Encadrement doctoral

  • Président du jury

    Farideh Maneshi, L'intervention des Nations Unies dans les affaires intérieures des États, soutenue en 2007 à Nancy 2 sous la direction de Jean-Denis Mouton, membres du jury : Rahim Kherad (Rapp.), Yves Petit (Rapp.)   

    La première partie de la thèse est consacrée à l'étude de la réduction du principe de non-intervention dans le cadre des Nations Unies. Dans cette étude, nous avons essayé de faire une analyse approfondie de cette notion et cela à travers les travaux préparatoires, les grands commentaires, la jurisprudence des deux Cours Internationales et la pratique des organes de l'ONU. En partant de ce support, il s'est avéré que le champ d'application du principe de non-intervention subit des restriction de plus en plus importantes au profit de l'intervention des Nations Unies. La notion de domaine réservé des États, en particulier, des États dits du Sud, perd de sa consistance et cela malgré l'attachement de ces derniers à leur souveraineté territoriale. L'étude de l'intervention des Nations Unies est faite dans la deuxième partie de la thèse. En effet, la Charte de l'ONU contient des dispositions qui autorisent l'intervention de l'Organisation dans les affaires intérieures des États, notamment en matière de la sauvegarde de la paix et de la sécurité internationales. D'un autre côté, il existe des principes énoncés par la Charte qui visent à limiter toute intervention des Nations Unies dans les affaires intérieures des États. Depuis la fin de la guerre froide, les organes de l'ONU interviennent dans les affaires faisant partie du domaine réservé des États sans se soucier des limites que la Charte leur impose. Ils interviennent dans les affaires intérieures des États, même dans les cas où il ne s'agit pas de la menace ou de la rupture de la paix, ce qui constitue la condition essentielle de recours à l'exception à la règle générale de la non-intervention prévue à la dernière réserve de l'article 2 (7) de la Charte. L'extension des interventions dans les affaires intérieures des États a posé la question du contrôle des activités des organes de l'ONU, et en particulier, du conseil de Sécurité. Ce contrôle peut être politique ou juridictionnel.

  • Membre du jury

    Flora Atcho, La situation des entités contestées en droit international, soutenue en 2022 à Université de Lorraine sous la direction de Jean-Denis Mouton présidée par Gérard Cahin, membres du jury : Cécile Rapoport (Rapp.), Thierry Garcia (Rapp.), Catherine Maia  

    En droit international, la question des entités contestées est communément abordée de façon indirecte à travers la reconnaissance. Cette approche ne permet ni de rendre compte de façon détaillée et approfondie du phénomène des entités contestées, ni de démontrer l’existence ou l’absence d’un statut juridique de ces entités en droit international positif. Cette thèse est ainsi consacrée à expliquer l’existence juridique des entités contestées, plus précisément, à déterminer leur situation juridique en l’état actuel du droit international.
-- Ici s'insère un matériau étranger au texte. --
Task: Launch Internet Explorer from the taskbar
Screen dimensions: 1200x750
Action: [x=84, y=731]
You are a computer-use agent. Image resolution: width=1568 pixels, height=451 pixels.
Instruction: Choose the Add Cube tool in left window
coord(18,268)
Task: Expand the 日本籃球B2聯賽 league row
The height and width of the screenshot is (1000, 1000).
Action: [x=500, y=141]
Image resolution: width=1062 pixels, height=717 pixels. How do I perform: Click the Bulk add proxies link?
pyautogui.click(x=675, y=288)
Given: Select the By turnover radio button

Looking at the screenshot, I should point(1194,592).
Elle a pour objectif premier de recenser et de systématiser le phénomène des entités contestées, et surtout de contribuer à approfondir certaines théories du droit international telles que la théorie de la reconnaissance, celle de la personnalité juridique ou celle de la souveraineté. Notre démarche tout au long de cette thèse est de montrer que ces entités à prétention étatique, malgré leur non-reconnaissance, faible reconnaissance ou leur reconnaissance contestée, loin d’être ignorées par le droit international, ont une existence juridique indéniable. Et même si aucune de ces entités ne disposent du statut d’État dans l’ordre juridique international, leur existence n’est pas purement factuelle, comme peuvent le laisser croire les partisans de la théorie « constitutive » des effets de la reconnaissance. L’analyse de la pratique internationale entreprise de manière inductive permet de constater que l’étendue des pouvoirs que ces entités exercent sur les territoires et les populations qu’elles revendiquent est trop importante pour que le droit international, les droits communautaires et internes fassent fi de leur existence et des actes qu’elles édictent. Elle permet, aussi et surtout, de décrire la mesure de l’existence juridique des entités contestées, en expliquant la condition de ces entités en droit international public.